I also just finished Rough Sleepers by Tracy Kidder. Just about anything he writes is good. This one is about homeless people in Boston and the doctor – Jim McConnell – who spends his career trying to help them.
I also read Cassidy Hutchinson’s Enough. It’s very well-written (well, she had a ghost writer) and very interesting. It includes several new anecdotes that hadn’t come out before.
I get on nonfiction jags. Sorry I don’t have any fiction recommendations right now.
I’m reading Go As a River by Shelley Read, a IRL bookclub book. I’m not far enough into it to share an opinion.
I’ve got several books here that I can start when ready, most of which fall into next-in-a-series category:
Dirty Thirty - Janet Evanovich - Stephanie Plum series
Payback in Death - J.D. Robb - In Death series
Gone Tomorrow - Lee Child - Jack Reacher and, yes, I’m way behind in the series.
The Ink Black Heart - Robert Galbraith - Cormoran Strike series. I’ve had this one waiting for a while but it’s 1000 pages so I keep putting it off.
Holly - Stephen King - Holly Gibney series
I also have two Halloween-scary-horror books ready to read:
Just Like Home - Sarah Gailey
Vampires of El Norte - Isabel Cañas - She wrote The Hacienda which I really liked, so I’m looking forward to seeing if her sophomore novel is as good.
Anyway, I have more books than I can possibly read but it will be fun getting to pick and choose.
And before I leave
for @Mary13 for taking time to pull us together for another book + discussion. This book club is the best, as are you.
And another special thanks to @SouthJerseyChessMom for all you added to the discussion.
Looking forward to Fellowship Point.
Wow, I thank you, @ignatius for the lovely compliment. I will have to reread this thread, I didn’t think I participated very much.
But, I do appreciate your comment
I think that May/December romance might seem a little creepy these days! The Australia romance that I adore is A Town Like Alice by Nevil Chute. The TV mini series was very good too.
Missed the voting! We are hiking Hadrian’s Wall and have been pretty tired in the evenings.
I just finished Loretta Chase’s A Duke in Shining Honor. It’s an extremely silly, rather sexy Regency Romance.
My husband gave me Outlive: the Science and Art of Longevity. It’s very long winded, but interesting.

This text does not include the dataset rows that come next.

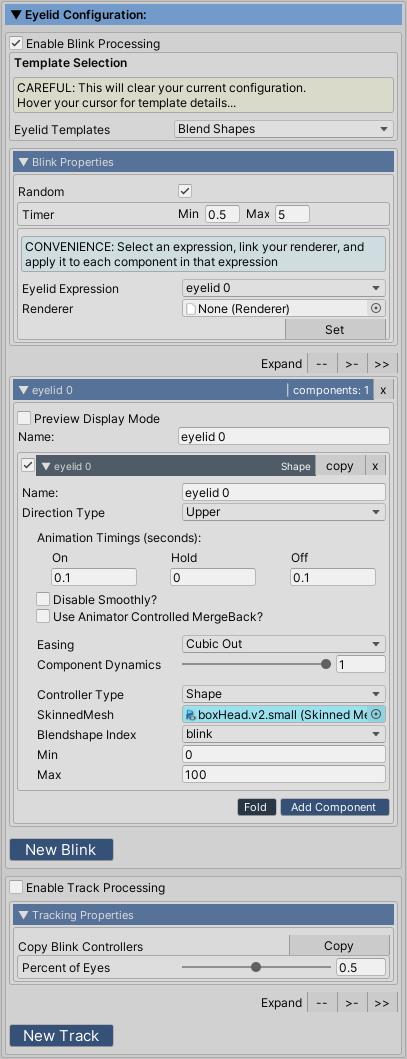The image size is (407, 1059).
Task: Delete eyelid 0 Shape component via x
Action: click(375, 466)
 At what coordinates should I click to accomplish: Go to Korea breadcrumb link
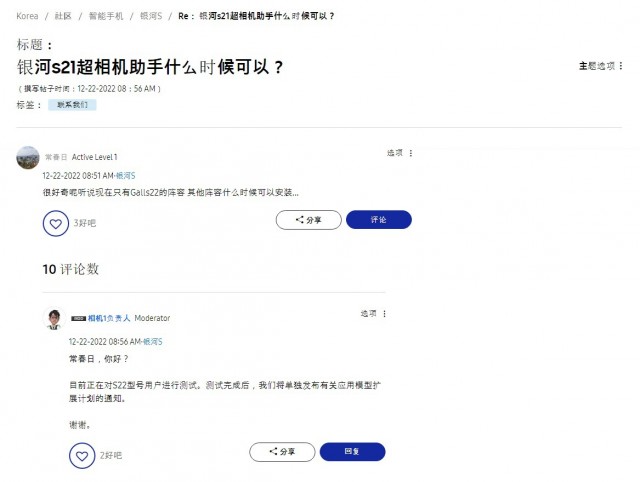(27, 16)
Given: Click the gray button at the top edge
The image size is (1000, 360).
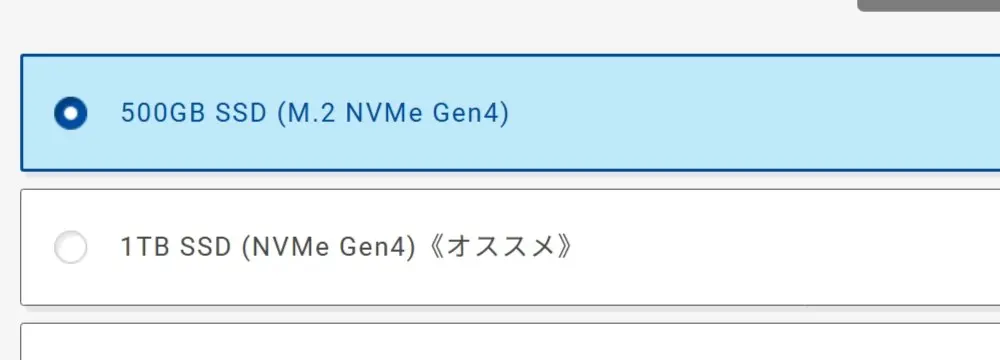Looking at the screenshot, I should tap(929, 5).
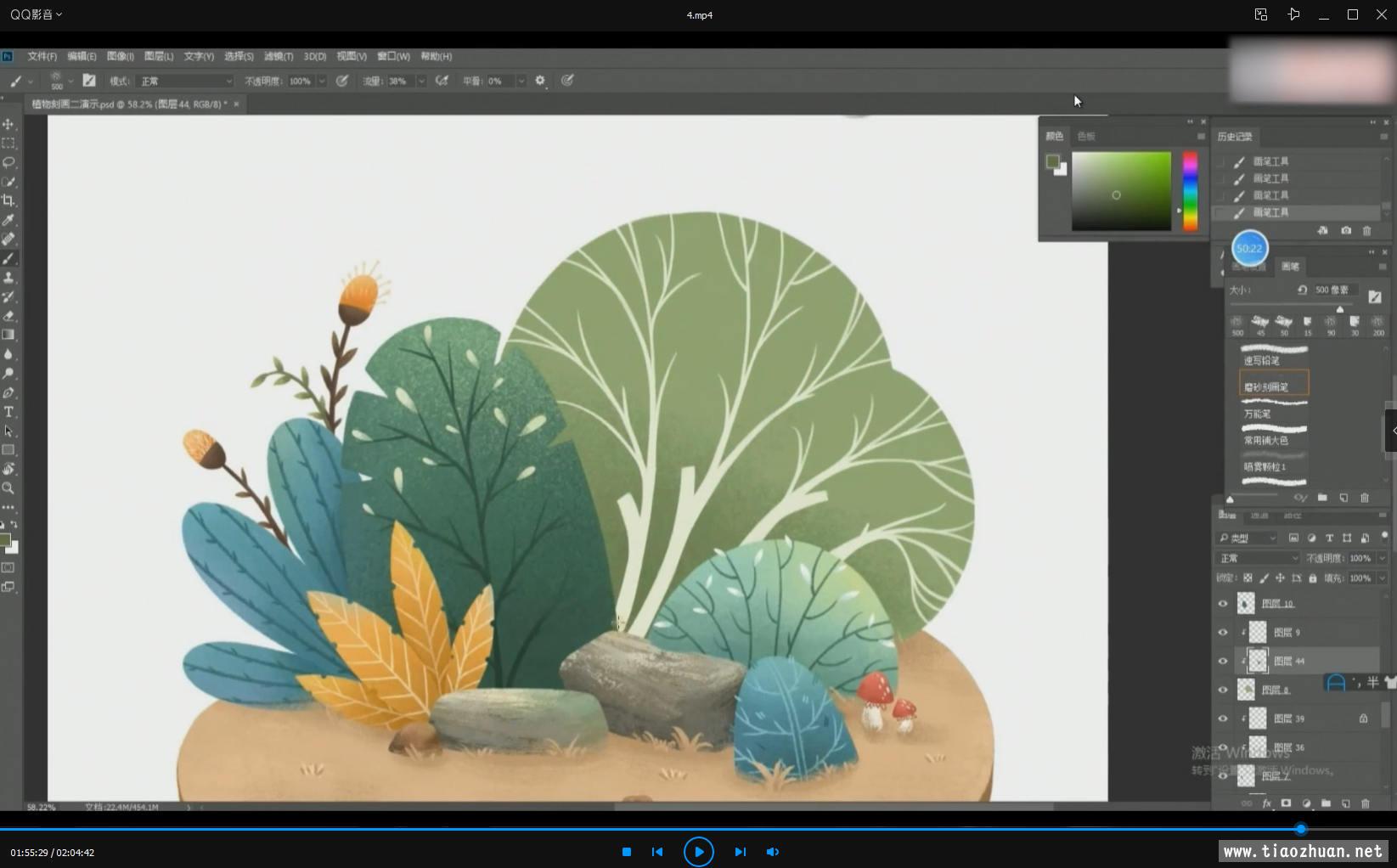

Also recently finished The Jade Setter of Janloon, by Fonda Lee a novella set in her somewhat like Hong Kong, but jade can give some people certain superpowers. I really like the world she has created and we meet some of our favorite characters here.
And because of the Hadrian’s Wall trip I read The Island of Ghosts by Gillian Bradshaw. It’s about a Sarmatian soldier who ends up in the Roman army on Hadrian’s Wall. It’s fascinating. I learned a lot from it, but it was also really fun to read.
Good point! And A Town Like Alice is a big favorite of mine. I’ve probably read it a dozen or more times over the years l!
I loved A Town Like Alice. It’s been decades since I read it. Definitely one to put on the classic romances list.
Better that than On the Beach!
And let’s not forget Wuthering Heights. Sitting inside, reading, on a frosty January day and imagining the moors outside the window.
Seetha, my friend from India, loved A Town Like Alice. She wanted me to read it and I told her I would one of these days. Good to see it mentioned.
So many classics to read … so little time.